= Your task =
For this exercise, transcribe all the entries exactly as given and omit the images.

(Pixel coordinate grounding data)
*-*-*
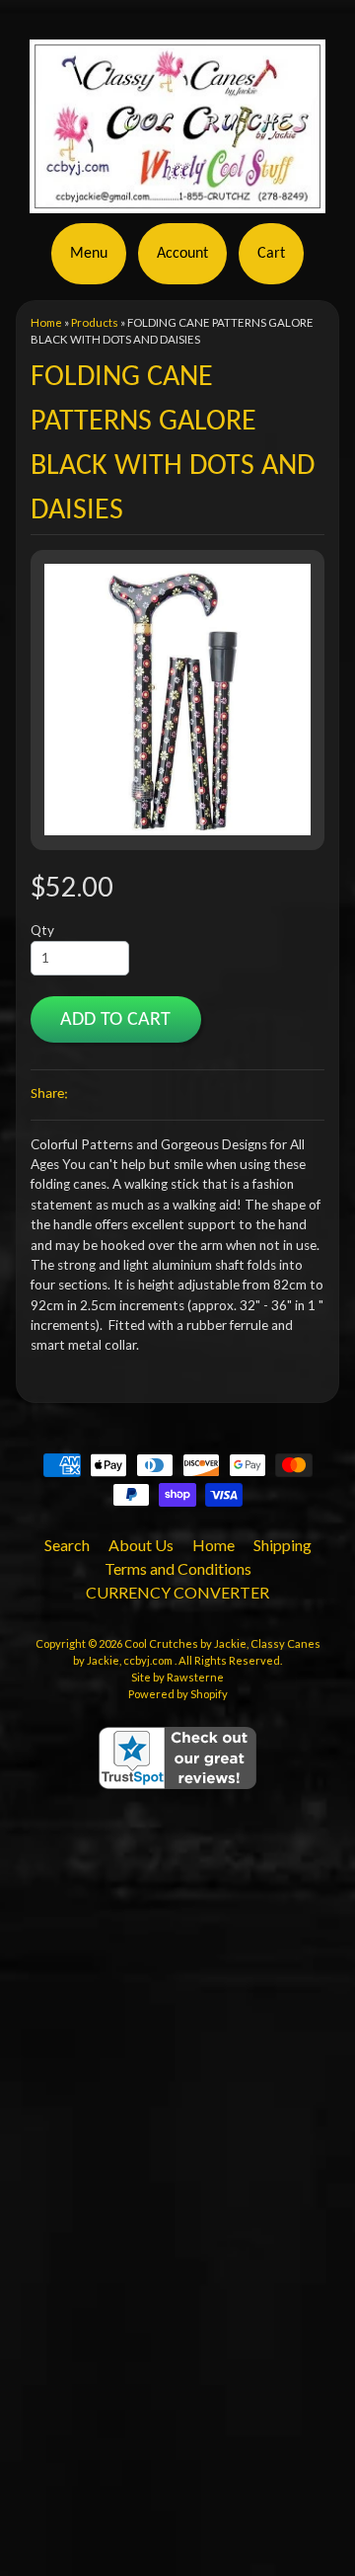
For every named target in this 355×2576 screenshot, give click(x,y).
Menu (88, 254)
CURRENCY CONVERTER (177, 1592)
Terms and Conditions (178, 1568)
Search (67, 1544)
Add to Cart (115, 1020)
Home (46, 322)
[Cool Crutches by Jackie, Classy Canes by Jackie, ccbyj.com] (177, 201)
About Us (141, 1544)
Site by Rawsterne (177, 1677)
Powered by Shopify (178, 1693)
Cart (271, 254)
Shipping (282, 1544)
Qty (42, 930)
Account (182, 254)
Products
*-*-*
= Completed task =
For every named target in this 355×2576 screenshot, give click(x,y).
Menu (88, 254)
CURRENCY CONVERTER (177, 1592)
Terms and Conditions (178, 1568)
Search (67, 1544)
Add to Cart (115, 1020)
Home (46, 322)
[Cool Crutches by Jackie, Classy Canes by Jackie, ccbyj.com] (177, 201)
About Us (141, 1544)
Site by Rawsterne (177, 1677)
Powered by Shopify (178, 1693)
Cart (271, 254)
Shipping (282, 1544)
Qty (42, 930)
Account (182, 254)
Products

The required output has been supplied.